**WHAT YOU NEED TO DO:** Set down each entry exactly as it stands, without altering a single character.

---- RECORD EXTRACTS

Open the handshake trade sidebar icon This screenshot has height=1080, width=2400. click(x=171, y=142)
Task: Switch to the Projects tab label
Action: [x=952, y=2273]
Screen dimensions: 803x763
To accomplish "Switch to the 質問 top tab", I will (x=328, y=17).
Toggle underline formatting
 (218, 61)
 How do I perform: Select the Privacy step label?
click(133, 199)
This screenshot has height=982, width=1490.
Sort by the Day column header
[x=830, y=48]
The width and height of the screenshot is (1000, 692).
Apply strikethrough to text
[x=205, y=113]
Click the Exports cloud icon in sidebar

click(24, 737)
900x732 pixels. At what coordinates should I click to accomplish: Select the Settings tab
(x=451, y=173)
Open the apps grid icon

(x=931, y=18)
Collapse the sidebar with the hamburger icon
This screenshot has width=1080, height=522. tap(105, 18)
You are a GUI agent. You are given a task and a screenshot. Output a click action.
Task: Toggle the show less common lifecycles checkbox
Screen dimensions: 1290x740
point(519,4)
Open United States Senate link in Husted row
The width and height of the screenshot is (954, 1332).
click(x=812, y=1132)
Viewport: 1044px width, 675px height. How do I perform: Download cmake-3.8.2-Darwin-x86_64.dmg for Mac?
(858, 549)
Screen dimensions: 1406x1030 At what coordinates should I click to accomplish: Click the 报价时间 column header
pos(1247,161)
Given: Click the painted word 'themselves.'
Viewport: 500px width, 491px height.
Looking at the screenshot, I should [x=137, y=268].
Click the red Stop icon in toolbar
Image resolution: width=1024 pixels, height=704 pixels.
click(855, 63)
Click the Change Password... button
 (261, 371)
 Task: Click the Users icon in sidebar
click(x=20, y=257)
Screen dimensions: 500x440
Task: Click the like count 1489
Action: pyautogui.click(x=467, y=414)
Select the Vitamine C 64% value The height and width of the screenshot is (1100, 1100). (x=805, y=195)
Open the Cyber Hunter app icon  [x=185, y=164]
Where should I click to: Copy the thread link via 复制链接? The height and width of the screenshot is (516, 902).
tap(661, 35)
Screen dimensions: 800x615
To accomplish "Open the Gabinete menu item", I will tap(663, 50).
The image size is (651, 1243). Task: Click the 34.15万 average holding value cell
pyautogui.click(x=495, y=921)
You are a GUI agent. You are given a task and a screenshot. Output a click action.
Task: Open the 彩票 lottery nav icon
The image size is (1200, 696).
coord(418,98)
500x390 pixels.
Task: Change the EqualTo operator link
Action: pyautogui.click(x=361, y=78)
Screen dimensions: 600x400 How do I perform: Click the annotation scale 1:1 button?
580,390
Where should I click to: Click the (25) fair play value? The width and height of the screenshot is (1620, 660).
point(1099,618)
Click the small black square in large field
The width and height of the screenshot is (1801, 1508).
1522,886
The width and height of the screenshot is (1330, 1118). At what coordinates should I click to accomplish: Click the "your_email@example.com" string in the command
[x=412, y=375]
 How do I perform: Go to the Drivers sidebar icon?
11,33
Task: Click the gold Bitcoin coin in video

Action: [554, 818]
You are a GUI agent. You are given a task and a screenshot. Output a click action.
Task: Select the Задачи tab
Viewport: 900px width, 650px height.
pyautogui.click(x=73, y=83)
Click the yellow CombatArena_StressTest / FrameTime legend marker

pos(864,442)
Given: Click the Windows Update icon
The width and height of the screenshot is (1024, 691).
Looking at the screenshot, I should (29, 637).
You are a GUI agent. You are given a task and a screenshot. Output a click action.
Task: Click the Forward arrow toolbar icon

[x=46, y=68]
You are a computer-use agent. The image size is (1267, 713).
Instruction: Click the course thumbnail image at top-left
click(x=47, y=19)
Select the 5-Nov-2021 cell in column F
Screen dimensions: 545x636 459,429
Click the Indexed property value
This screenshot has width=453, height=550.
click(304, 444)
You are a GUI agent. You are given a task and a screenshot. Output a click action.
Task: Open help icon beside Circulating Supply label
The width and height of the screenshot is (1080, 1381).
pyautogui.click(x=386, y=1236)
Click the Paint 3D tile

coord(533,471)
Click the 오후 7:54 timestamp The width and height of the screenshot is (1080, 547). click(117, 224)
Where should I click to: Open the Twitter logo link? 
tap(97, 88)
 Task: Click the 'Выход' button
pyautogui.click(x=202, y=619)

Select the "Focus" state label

--------

**EXERCISE RESPONSE:**
Open the handshake trade sidebar icon This screenshot has height=1080, width=2400. click(x=171, y=142)
Task: Switch to the Projects tab label
Action: [x=952, y=2273]
Screen dimensions: 803x763
To accomplish "Switch to the 質問 top tab", I will (x=328, y=17).
Toggle underline formatting
 (218, 61)
 How do I perform: Select the Privacy step label?
click(133, 199)
This screenshot has height=982, width=1490.
Sort by the Day column header
[x=830, y=48]
The width and height of the screenshot is (1000, 692).
Apply strikethrough to text
[x=205, y=113]
Click the Exports cloud icon in sidebar

click(24, 737)
900x732 pixels. At what coordinates should I click to accomplish: Select the Settings tab
(x=451, y=173)
Open the apps grid icon

(x=931, y=18)
Collapse the sidebar with the hamburger icon
This screenshot has width=1080, height=522. tap(105, 18)
You are a GUI agent. You are given a task and a screenshot. Output a click action.
Task: Toggle the show less common lifecycles checkbox
Screen dimensions: 1290x740
point(519,4)
Open United States Senate link in Husted row
The width and height of the screenshot is (954, 1332).
click(x=812, y=1132)
Viewport: 1044px width, 675px height. How do I perform: Download cmake-3.8.2-Darwin-x86_64.dmg for Mac?
(858, 549)
Screen dimensions: 1406x1030 At what coordinates should I click to accomplish: Click the 报价时间 column header
pos(1247,161)
Given: Click the painted word 'themselves.'
Viewport: 500px width, 491px height.
Looking at the screenshot, I should [x=137, y=268].
Click the red Stop icon in toolbar
Image resolution: width=1024 pixels, height=704 pixels.
click(855, 63)
Click the Change Password... button
 (261, 371)
 Task: Click the Users icon in sidebar
click(x=20, y=257)
Screen dimensions: 500x440
Task: Click the like count 1489
Action: pyautogui.click(x=467, y=414)
Select the Vitamine C 64% value The height and width of the screenshot is (1100, 1100). (x=805, y=195)
Open the Cyber Hunter app icon  [x=185, y=164]
Where should I click to: Copy the thread link via 复制链接? The height and width of the screenshot is (516, 902).
tap(661, 35)
Screen dimensions: 800x615
To accomplish "Open the Gabinete menu item", I will tap(663, 50).
The image size is (651, 1243). Task: Click the 34.15万 average holding value cell
pyautogui.click(x=495, y=921)
You are a GUI agent. You are given a task and a screenshot. Output a click action.
Task: Open the 彩票 lottery nav icon
The image size is (1200, 696).
coord(418,98)
500x390 pixels.
Task: Change the EqualTo operator link
Action: pyautogui.click(x=361, y=78)
Screen dimensions: 600x400 How do I perform: Click the annotation scale 1:1 button?
580,390
Where should I click to: Click the (25) fair play value? The width and height of the screenshot is (1620, 660).
point(1099,618)
Click the small black square in large field
The width and height of the screenshot is (1801, 1508).
1522,886
The width and height of the screenshot is (1330, 1118). At what coordinates should I click to accomplish: Click the "your_email@example.com" string in the command
[x=412, y=375]
 How do I perform: Go to the Drivers sidebar icon?
11,33
Task: Click the gold Bitcoin coin in video

Action: [554, 818]
You are a GUI agent. You are given a task and a screenshot. Output a click action.
Task: Select the Задачи tab
Viewport: 900px width, 650px height.
pyautogui.click(x=73, y=83)
Click the yellow CombatArena_StressTest / FrameTime legend marker

pos(864,442)
Given: Click the Windows Update icon
The width and height of the screenshot is (1024, 691).
Looking at the screenshot, I should (29, 637).
You are a GUI agent. You are given a task and a screenshot. Output a click action.
Task: Click the Forward arrow toolbar icon

[x=46, y=68]
You are a computer-use agent. The image size is (1267, 713).
Instruction: Click the course thumbnail image at top-left
click(x=47, y=19)
Select the 5-Nov-2021 cell in column F
Screen dimensions: 545x636 459,429
Click the Indexed property value
This screenshot has width=453, height=550.
click(304, 444)
You are a GUI agent. You are given a task and a screenshot. Output a click action.
Task: Open help icon beside Circulating Supply label
The width and height of the screenshot is (1080, 1381).
pyautogui.click(x=386, y=1236)
Click the Paint 3D tile

coord(533,471)
Click the 오후 7:54 timestamp The width and height of the screenshot is (1080, 547). click(117, 224)
Where should I click to: Open the Twitter logo link? 
tap(97, 88)
 Task: Click the 'Выход' button
pyautogui.click(x=202, y=619)

Select the "Focus" state label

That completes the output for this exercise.